Top of Data supplied

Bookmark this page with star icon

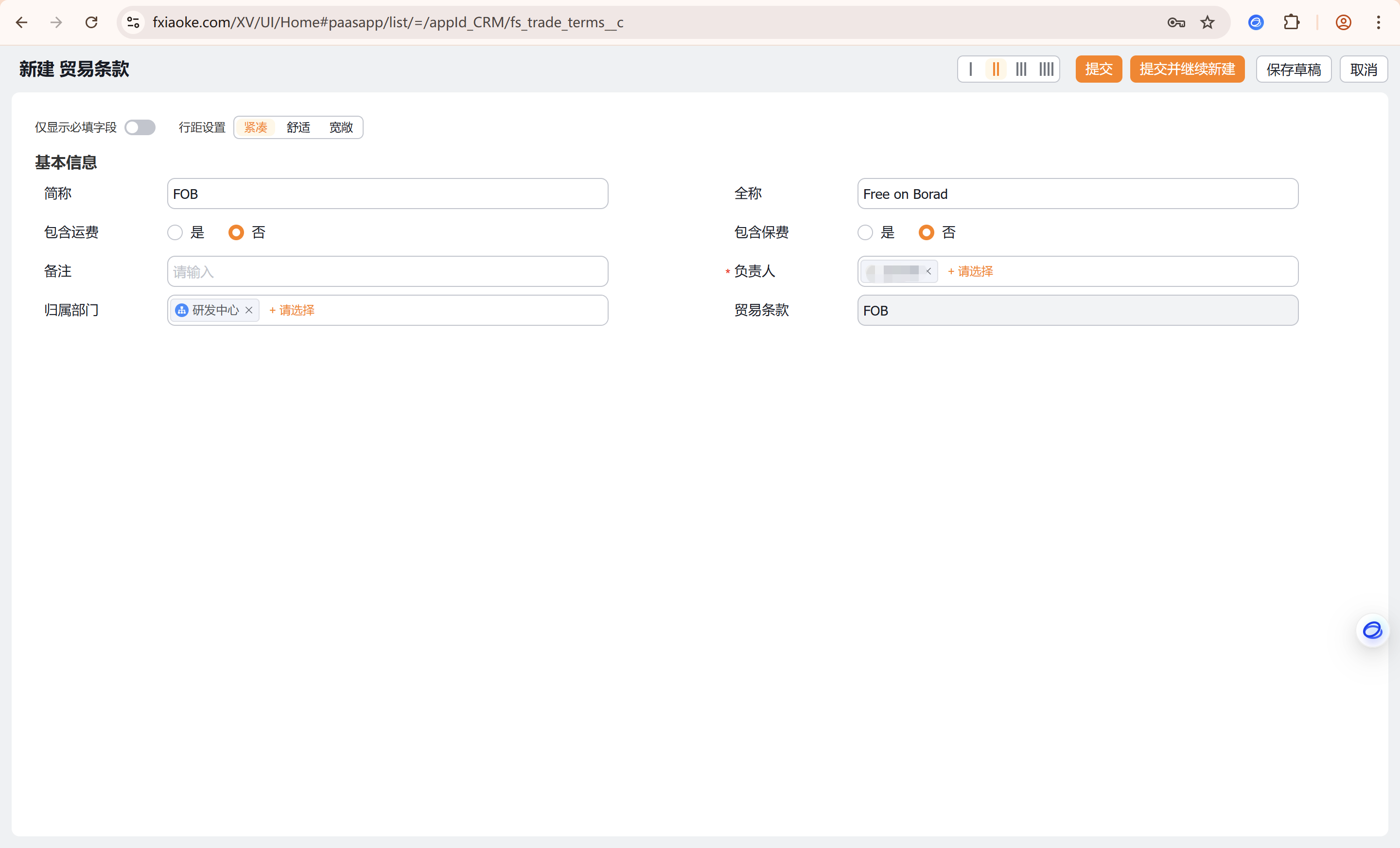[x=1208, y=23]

Bottom of Data supplied
Top of Data supplied

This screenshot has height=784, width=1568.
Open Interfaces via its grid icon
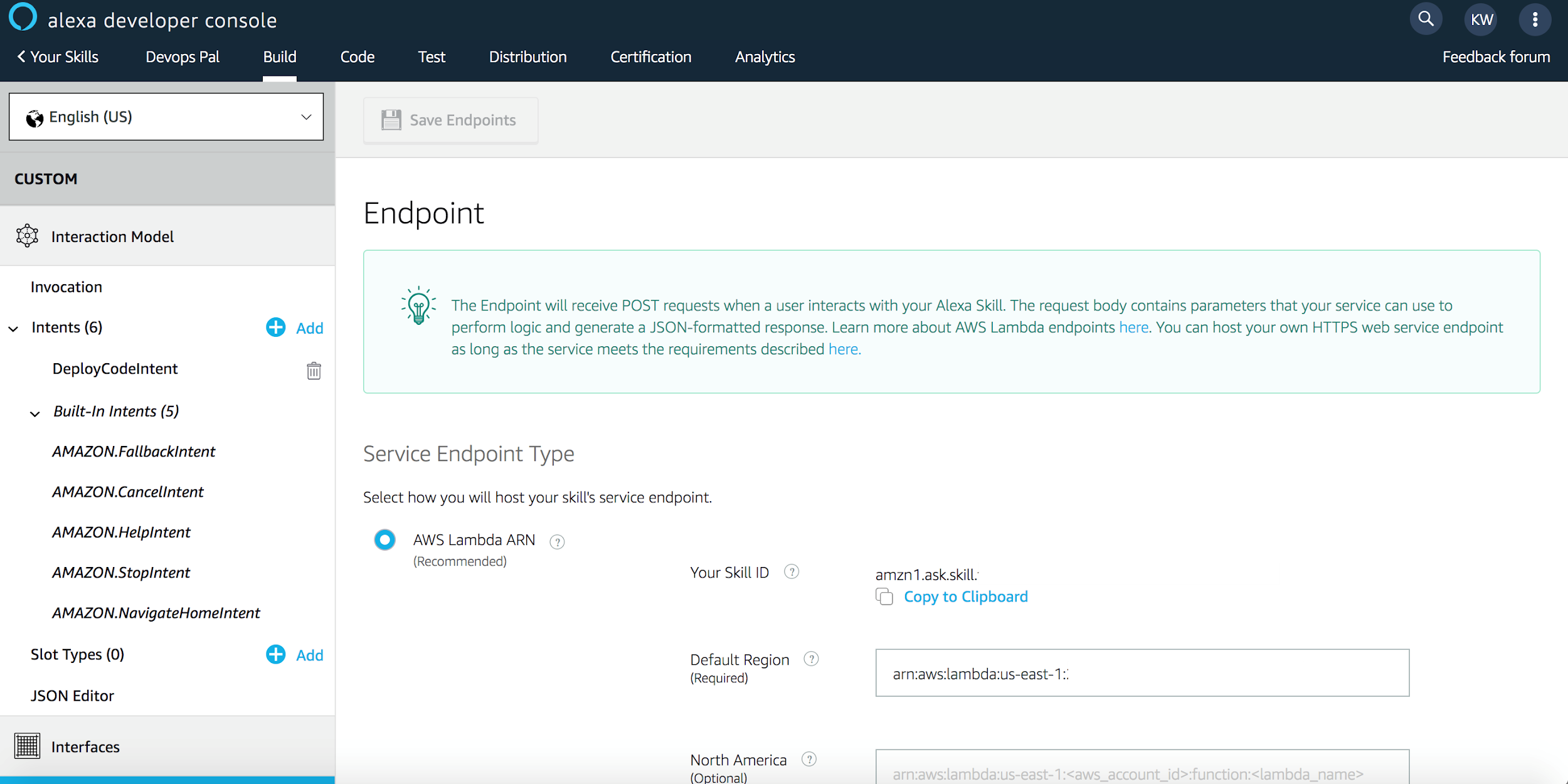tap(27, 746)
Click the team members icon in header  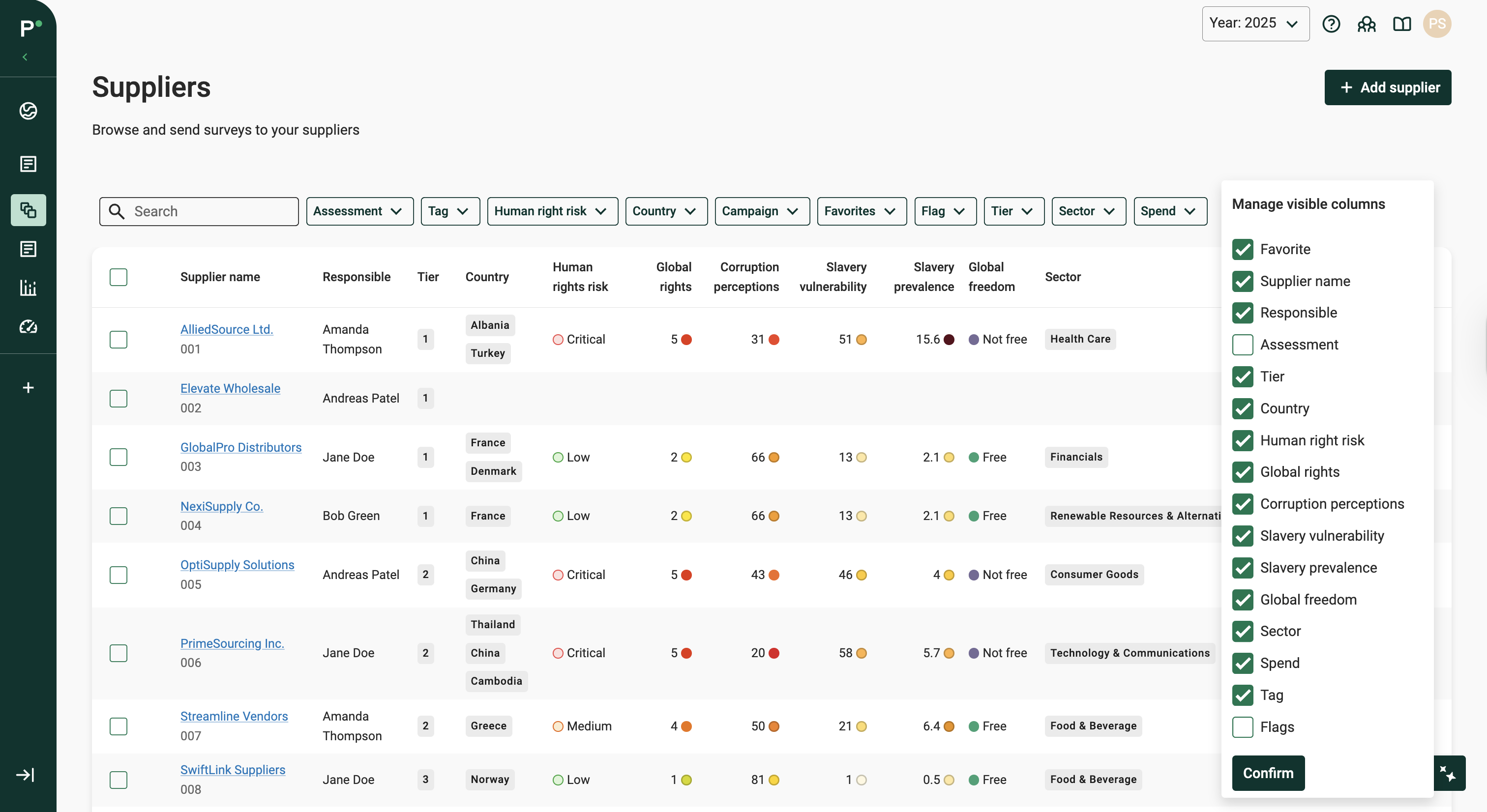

Bottom of Data supplied

Task item ▸ Exact copy, no pictures. Write out the lines in the entries above, starting with the line with "Open Interfaces via its grid icon" and going on through the line with "Click the team members icon in header", keeping both.

The answer ▸
Open Interfaces via its grid icon
tap(27, 746)
Click the team members icon in header  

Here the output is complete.